The most prominent internal feature of the chapel is the stone altar. As was the norm until Vatican II, the priest celebrated mass leading the congregation in prayer, facing the liturgical East, in expectation of the risen Christ. Thus, the altar is placed against a wall. The square central depression in the altar table was probably intended for an Altar stone. This would have been a small, portable, stone slab that incorporated an integral, man-made depression in which the relic of a saint, such as a sliver of bone, had been sealed. It need not have been a permanent fixture in the altar itself, but such a stone, with its relic, was a requisite for the celebration of Mass. Another feature of note is the niche inset on the south wall. This was undoubtedly intended for liturgical use, since it incorporates a simple cross sculpted on its rear wall. A lavabo, a place for the ritual washing of the priest’s hands during mass, was its most likely purpose, although other uses are possible.

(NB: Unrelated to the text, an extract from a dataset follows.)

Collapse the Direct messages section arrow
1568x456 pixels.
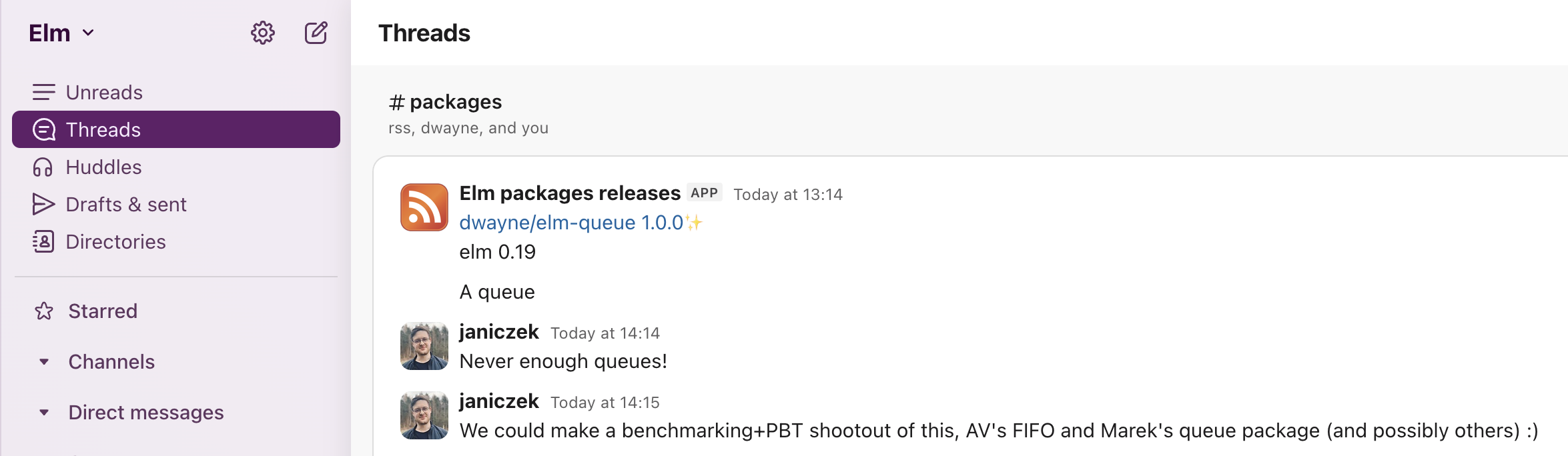pos(44,412)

After the Portuguese departed in 1593, the history of the chapel is obscure. During the 17th and 18th centuries, Malindi declined and nearly disappeared, being described as ruined and deserted. The Chapel itself may have been a ruin at various times and no history can be ascribed to it for nearly 300 years. It is unclear how much of the current fabric is original. James Kirkman, an archaeologist working in the mid-twentieth century, refers only to the 'remains' of the chapel, but writes that a painting of the crucifixion was then still faintly visible on an interior wall at the south-west corner of the chapel. The traditional makuti roof (palm leaf thatch) is an obvious and necessary modern restoration.

The graveyard began to be used again when James Bell Smith was buried there following his murder on 1 September 1894. Bell Smith was the first resident administrator for the Imperial British East Africa Company which occupied Malindi between 1890 and 1895. Thereafter, the graveyard was used for burials occasionally until 1958. One such late burial of a European followed an accident at sea. Several are infant burials. Several gravestones appear to be of stock design, and probably later than the burial they mark, whereas others, including that of Sir Pyers Edward Joseph Mostyn of Talacre, bt. (d. 1955) are clearly bespoke. This graveyard was once shaded by large trees and may have been larger than is seen today. It is recorded that a Baobab tree was planted on the Portuguese graveyard. This may be the large tree opposite the chapel, which was once in the Chapel compound.

This Chapel is said to be the oldest Christian church in East Africa and was declared a gazetted monument in 1935. In 1993 the Kenyan branch of Society of Jesuits provided funds to the newly formed Malindi Museum Society to assist National Museums of Kenya to restore the chapel and graveyard. Later the local branch of the Kenya Horticultural Society restored the garden. The Chapel is now cared for and maintained by the National Museums of Kenya assisted by the Malindi Museum Society and Kenya Horticultural Society.

Access to the chapel is subject to an entry ticket. A single ticket currently covers the four sites under the control of Malindi Museum. These are: the Vasco da Gama Pillar, the Portuguese Chapel, the House of Columns and the Heritage Complex museum.